Overhaul in progress!
This repository contains C/C++ programs that read and write streams of data. My primary use is processing of RF I/Q data from a RTL-SDR dongle (see rtl-sdr.com). This project was inspired by the CSDR github repository published by Simonyi Károly who acknowledges major contributions by Andras Retzler, Péter Horváth, PhD, and János Selmeczi, PhD. I encourage you to look at his github repository which is loaded with references that were useful to me.
My primary interest was to become familiar with the theory behind the processing implemented in CSDR. I wanted to be able to understand what they were doing in their routines well enough that I could derive my own implementation using my own conventions. Also, I've always been interested in developing efficient and clean implementations that have high performance due to their lack of clutter and simplicity.
I have an assortment of Raspberry PIs so they are my primary target machine. However, I have used Macs for decades and use it for a development environment and intend these algorithms to work on these machines also.
Installation (Raspberry PI example):
- Install Stretch Lite from www.raspberrypi.org/downloads/raspbian I do headless installs of my PI 0's which, on the publication date means that I copy the raspbian image to the SD card plugged into my Mac, mount the card and touch the ssh file on the boot partition and and create a wpa_supplicant.conf file.
- Boot off the installed image.
- Change the password.
- Change the node name to whatever you want.
- Update the installation and install build tools
sudo apt-get update
sudo apt-get upgrade
sudo apt-get install build-essential cmake git libfftw3-dev
- Install the repository
git clone https://github.com/mbroihier/dspp.git
- Build
cd dspp
make
Now you have an executable, dspp, that you can pipe data to and apply operations on each section of pipe.
Operation:
- dspp is the program name and commands have the format
<do something> <parameter 1> ... <parameter n>
do something consists of:
-
convert_x_y - convert an incoming stream from x format to y format
where x is:
byte - signed/generic byte uByte - unsigned byte f - internal float (always signed, 32 bits) sInt16 - signed short integer - little endian uInt16 - unsigned short integer - little endian tcp - TCP stream of generic bytes
and y is:
byte - signed/generic byte uByte - unsigned byte f - internal float (always signed, 32 bits) sInt16 - signed short integer - little endian uInt16 - unsigned short integer - little endian tcp - TCP stream of generic bytes
-
shift_frequency_cc - shift the center frequency of the incoming signal, assumed to be in I/Q format, by x Hertz per sample
-
decimate_cc - filter the incoming complex stream and take 1 out of every n samples of complex data
-
decimate_ff - filter the incoming real stream and take 1 out of every n samples
-
fmdemod_cf - use FM demodulation on a complex incoming signal and produce a real signal having the frequency characteristics originally modulated into the RF signal
-
custom_fir_ff - FIR filter a real stream with custom coefficients
-
custom_fir_cc - FIR filter a complex stream with custom coefficients
-
fmmod_fc - modulate a real audio stream to FM modulated quadrature (I/Q) stream
-
head - take first n bytes of a stream
-
tail - take bytes after first n bytes of a stream
-
fft_cc - FFT of a complex real stream
-
tee - stream to another stream while forwarding down the same pipe
- So a processing flow could look like this:
rtl_sdr -s 2400000 -f 145000000 - | ./dspp convert_uByte_f | ./dspp shift_frequency_cc python -c "print float(144390000-145000000)/2400000"

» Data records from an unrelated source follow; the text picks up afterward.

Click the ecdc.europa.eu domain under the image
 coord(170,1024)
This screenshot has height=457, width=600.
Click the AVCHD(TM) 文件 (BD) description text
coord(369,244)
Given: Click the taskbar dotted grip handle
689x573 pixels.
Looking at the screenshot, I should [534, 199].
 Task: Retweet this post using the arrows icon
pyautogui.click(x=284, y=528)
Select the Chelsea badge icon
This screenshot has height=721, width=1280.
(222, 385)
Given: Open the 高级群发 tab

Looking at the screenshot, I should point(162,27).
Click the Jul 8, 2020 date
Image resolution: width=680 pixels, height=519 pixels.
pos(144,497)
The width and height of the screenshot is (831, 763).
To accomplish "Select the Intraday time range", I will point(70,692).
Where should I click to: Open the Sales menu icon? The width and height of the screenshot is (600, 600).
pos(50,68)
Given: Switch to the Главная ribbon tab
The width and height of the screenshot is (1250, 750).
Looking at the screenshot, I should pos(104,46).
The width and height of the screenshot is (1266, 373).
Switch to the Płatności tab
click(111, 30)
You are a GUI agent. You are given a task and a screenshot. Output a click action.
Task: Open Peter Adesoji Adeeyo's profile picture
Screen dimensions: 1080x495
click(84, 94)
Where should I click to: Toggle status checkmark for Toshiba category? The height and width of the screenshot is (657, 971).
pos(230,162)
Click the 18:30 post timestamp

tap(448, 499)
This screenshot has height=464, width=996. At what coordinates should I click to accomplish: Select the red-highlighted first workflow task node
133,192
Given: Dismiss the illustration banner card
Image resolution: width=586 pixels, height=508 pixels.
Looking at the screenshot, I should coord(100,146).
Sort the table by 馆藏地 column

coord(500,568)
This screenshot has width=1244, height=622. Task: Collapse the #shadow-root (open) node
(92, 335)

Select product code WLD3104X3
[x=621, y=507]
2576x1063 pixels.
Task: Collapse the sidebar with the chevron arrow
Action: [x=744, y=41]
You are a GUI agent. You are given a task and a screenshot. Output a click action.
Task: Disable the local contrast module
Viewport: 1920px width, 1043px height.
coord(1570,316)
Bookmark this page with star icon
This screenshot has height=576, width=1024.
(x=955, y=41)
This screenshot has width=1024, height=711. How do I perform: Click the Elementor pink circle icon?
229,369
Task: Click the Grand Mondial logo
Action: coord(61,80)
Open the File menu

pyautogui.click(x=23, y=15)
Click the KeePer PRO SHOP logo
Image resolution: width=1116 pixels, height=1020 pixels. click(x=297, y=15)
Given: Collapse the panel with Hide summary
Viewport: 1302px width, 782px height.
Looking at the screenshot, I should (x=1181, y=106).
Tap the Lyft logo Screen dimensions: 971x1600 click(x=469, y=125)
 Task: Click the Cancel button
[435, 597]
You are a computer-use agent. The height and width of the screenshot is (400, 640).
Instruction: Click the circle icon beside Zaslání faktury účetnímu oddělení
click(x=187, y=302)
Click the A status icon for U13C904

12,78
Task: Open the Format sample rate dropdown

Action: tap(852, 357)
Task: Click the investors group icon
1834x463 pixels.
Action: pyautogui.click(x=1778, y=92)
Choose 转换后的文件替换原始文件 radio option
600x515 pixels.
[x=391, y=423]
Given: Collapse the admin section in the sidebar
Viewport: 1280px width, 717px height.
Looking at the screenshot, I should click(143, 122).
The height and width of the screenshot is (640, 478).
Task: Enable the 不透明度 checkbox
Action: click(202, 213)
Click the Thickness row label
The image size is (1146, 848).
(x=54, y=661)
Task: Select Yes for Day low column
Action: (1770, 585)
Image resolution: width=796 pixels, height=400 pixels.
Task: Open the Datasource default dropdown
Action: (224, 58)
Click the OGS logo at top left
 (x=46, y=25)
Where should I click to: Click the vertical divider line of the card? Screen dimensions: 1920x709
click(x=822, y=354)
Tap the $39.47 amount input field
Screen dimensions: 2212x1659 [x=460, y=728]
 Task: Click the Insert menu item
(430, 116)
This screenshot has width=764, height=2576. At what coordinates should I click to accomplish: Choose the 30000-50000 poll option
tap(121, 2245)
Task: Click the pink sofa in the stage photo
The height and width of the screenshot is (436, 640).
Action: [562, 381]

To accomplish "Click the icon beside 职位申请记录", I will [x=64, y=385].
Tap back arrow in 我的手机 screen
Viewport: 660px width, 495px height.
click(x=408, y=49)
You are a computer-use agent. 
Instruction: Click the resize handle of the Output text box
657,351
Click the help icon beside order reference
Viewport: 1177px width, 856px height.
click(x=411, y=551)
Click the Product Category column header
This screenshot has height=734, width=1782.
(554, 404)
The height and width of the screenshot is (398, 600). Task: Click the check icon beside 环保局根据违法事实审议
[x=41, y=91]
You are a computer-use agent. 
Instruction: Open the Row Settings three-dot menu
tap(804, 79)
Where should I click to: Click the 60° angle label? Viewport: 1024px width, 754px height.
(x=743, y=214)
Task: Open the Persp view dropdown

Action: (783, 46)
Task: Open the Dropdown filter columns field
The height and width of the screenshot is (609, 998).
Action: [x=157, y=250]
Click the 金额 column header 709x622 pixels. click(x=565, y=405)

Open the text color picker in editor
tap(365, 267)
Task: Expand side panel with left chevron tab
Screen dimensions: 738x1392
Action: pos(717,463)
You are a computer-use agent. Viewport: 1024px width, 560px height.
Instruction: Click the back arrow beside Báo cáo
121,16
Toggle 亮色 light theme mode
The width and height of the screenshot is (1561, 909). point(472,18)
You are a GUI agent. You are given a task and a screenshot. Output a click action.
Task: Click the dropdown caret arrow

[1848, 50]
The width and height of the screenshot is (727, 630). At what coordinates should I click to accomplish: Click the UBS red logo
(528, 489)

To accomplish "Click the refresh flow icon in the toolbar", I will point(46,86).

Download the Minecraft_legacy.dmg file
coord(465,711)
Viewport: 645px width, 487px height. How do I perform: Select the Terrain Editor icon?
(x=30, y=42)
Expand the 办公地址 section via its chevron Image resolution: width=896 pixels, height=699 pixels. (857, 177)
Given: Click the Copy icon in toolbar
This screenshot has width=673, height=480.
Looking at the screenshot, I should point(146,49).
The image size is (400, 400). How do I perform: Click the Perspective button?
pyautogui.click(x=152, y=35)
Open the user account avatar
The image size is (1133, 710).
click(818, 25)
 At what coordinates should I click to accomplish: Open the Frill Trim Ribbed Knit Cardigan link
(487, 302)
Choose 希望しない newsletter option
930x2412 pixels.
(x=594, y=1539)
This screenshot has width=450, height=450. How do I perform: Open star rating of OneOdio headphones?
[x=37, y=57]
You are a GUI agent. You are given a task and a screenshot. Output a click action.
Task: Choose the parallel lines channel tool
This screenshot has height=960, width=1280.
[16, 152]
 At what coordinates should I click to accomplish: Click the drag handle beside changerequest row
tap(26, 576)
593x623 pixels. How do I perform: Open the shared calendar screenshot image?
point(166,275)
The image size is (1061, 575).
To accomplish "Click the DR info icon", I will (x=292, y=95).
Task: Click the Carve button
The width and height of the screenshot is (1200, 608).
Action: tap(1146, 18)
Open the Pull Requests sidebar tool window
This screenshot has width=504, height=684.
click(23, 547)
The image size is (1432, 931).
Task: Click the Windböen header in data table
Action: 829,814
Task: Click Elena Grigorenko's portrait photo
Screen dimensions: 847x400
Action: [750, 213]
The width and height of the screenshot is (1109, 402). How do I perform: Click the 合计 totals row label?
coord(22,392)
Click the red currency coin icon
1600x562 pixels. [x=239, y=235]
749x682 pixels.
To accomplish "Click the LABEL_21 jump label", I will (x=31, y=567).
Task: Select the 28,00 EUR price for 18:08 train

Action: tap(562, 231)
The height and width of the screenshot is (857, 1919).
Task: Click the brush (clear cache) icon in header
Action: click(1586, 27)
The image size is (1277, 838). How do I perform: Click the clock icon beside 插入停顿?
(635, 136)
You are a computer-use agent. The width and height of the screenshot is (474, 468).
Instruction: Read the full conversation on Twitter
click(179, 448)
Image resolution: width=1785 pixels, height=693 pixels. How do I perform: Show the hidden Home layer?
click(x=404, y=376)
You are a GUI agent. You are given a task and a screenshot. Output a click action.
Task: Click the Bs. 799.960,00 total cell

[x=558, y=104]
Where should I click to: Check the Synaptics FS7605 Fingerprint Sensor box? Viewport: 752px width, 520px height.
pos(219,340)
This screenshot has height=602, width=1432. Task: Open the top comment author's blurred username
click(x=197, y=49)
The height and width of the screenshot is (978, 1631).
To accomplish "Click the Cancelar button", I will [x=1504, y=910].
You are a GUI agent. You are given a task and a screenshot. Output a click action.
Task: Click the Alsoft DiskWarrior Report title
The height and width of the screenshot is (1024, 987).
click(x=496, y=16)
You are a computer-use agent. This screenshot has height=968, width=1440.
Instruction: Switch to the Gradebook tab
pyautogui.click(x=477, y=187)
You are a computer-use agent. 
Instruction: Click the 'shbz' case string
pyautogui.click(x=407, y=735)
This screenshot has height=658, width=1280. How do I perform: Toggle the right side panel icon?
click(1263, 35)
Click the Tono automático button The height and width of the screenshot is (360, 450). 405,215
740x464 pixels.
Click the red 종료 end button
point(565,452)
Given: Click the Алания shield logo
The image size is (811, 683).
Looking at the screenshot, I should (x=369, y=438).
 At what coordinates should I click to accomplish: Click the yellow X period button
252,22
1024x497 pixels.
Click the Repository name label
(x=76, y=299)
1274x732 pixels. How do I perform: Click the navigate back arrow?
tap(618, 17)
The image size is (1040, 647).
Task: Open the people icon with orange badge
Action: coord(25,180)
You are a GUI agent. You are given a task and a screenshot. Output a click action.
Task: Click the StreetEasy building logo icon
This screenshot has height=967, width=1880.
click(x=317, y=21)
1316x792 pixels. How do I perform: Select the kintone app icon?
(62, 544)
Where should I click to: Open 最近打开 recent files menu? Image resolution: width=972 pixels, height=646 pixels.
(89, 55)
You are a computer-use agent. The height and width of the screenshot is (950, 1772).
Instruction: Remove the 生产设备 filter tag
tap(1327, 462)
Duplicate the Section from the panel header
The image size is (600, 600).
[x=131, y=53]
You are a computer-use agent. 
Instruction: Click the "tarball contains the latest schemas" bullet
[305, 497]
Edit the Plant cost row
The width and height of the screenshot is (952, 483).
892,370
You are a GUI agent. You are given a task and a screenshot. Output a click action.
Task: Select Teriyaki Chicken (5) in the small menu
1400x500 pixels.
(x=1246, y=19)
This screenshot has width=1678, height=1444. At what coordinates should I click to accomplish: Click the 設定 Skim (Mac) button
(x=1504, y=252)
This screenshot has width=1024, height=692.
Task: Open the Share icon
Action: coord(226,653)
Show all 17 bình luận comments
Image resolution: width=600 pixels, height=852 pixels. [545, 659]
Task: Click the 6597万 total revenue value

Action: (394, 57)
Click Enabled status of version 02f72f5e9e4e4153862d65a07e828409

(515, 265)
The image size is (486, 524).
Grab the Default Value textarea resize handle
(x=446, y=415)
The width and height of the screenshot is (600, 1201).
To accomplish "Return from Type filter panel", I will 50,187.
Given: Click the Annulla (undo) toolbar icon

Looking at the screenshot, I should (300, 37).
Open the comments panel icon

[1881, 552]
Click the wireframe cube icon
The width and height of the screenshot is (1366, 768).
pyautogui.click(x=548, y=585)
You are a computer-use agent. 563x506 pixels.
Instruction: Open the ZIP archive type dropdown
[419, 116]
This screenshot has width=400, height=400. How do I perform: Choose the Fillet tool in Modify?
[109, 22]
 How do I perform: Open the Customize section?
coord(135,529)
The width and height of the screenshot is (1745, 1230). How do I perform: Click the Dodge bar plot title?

| ./dspp decimate_cc 0.005 79 50 40 HAMMING | ./dspp fmdemod_cf | sox -t raw -b 32 -e float -r 48000 /dev/stdin -e signed-integer -b16 -t raw -r 22050 - | multimon-ng -t raw -A /dev/stdin
Which translates to:
- sample RF data from an rtl-sdr dongle centered at 145 MHz at a sampling rate of 2.4 MHz
- pipe that to dspp and convert the unsigned I/Q bytes to floating point
- shift the center frequency to 144.39 MHz
- pass that floating point I/Q data to a decimation filter that is a low pass filter that saves 0.005 of the bandwidth using a HAMMING window FIR filter with 79 taps, 1 out of every 50 samples, with a sample size of 40 samples on the output
- send the filtered data (now at a 48 kHz sample rate) to the FM demodulator
- pass the derived sound stream to sox to convert it to 22,050 Hz
- then send it to multimon-ng to extract APRS data.